> _Problem statement_: Rewrite the lines below, replacing "agent" with "assistant" and changing nothing else. Omit the pictures from your answer.

# # # # # # #

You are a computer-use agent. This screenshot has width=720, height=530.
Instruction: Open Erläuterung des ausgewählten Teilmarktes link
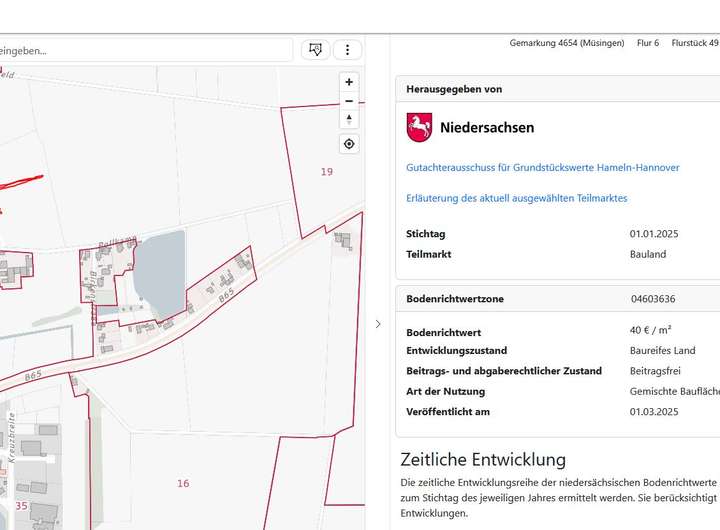pos(517,198)
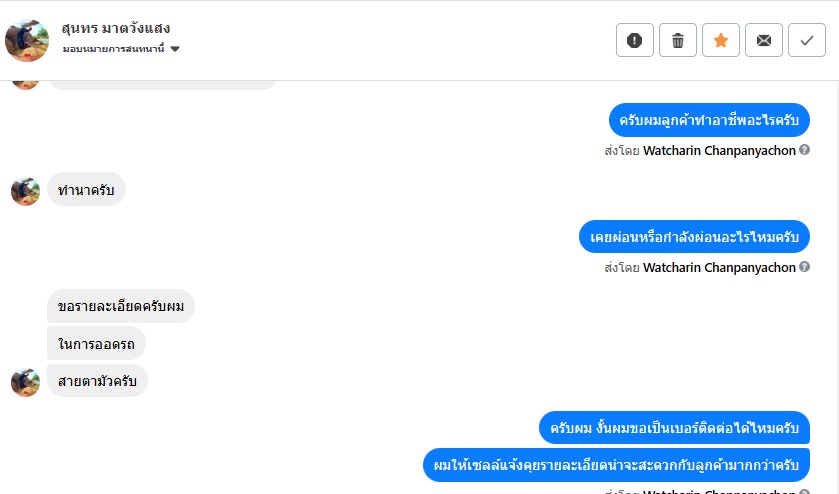Screen dimensions: 839x494
Task: Click help icon under ครับผมลูกค้าทำอาชีพอะไรครับ message
Action: (804, 150)
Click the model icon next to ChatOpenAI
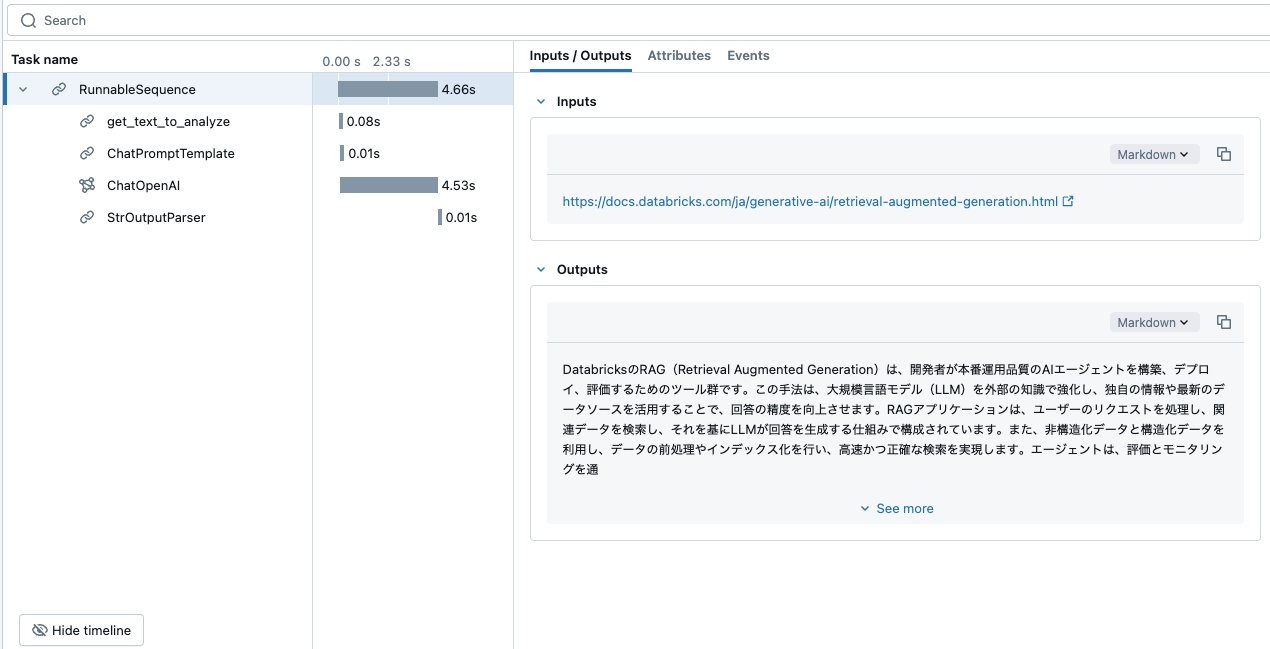This screenshot has width=1270, height=649. point(86,185)
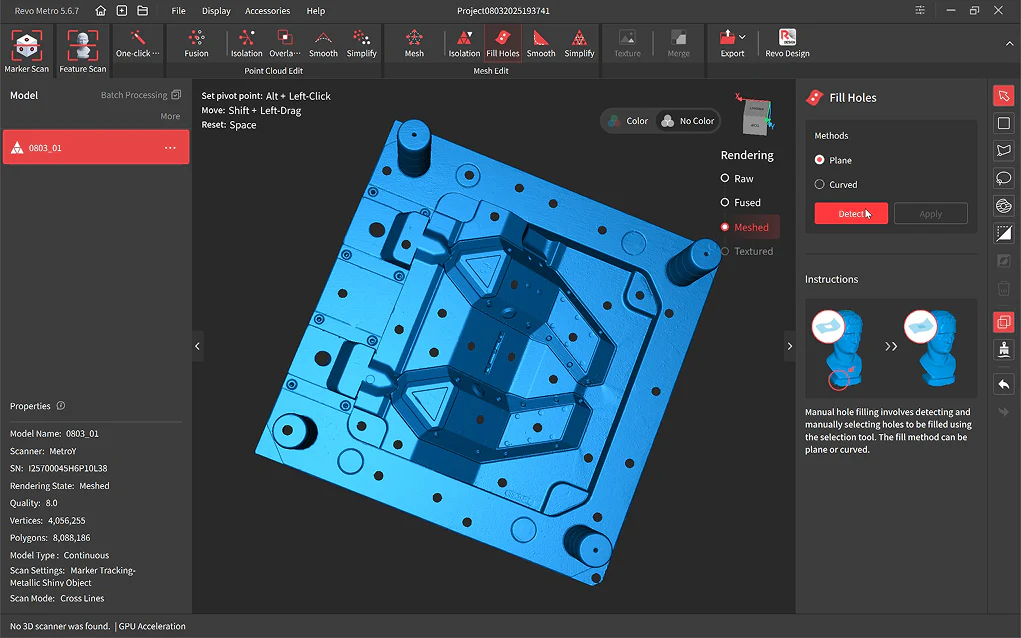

# # # # # # #

> _Result_:
You are a computer-use assistant. This screenshot has width=720, height=530.
Instruction: Open Erläuterung des ausgewählten Teilmarktes link
pos(517,198)
Screen dimensions: 839x494
Task: Click help icon under ครับผมลูกค้าทำอาชีพอะไรครับ message
Action: (804, 150)
Click the model icon next to ChatOpenAI
This screenshot has width=1270, height=649. point(86,185)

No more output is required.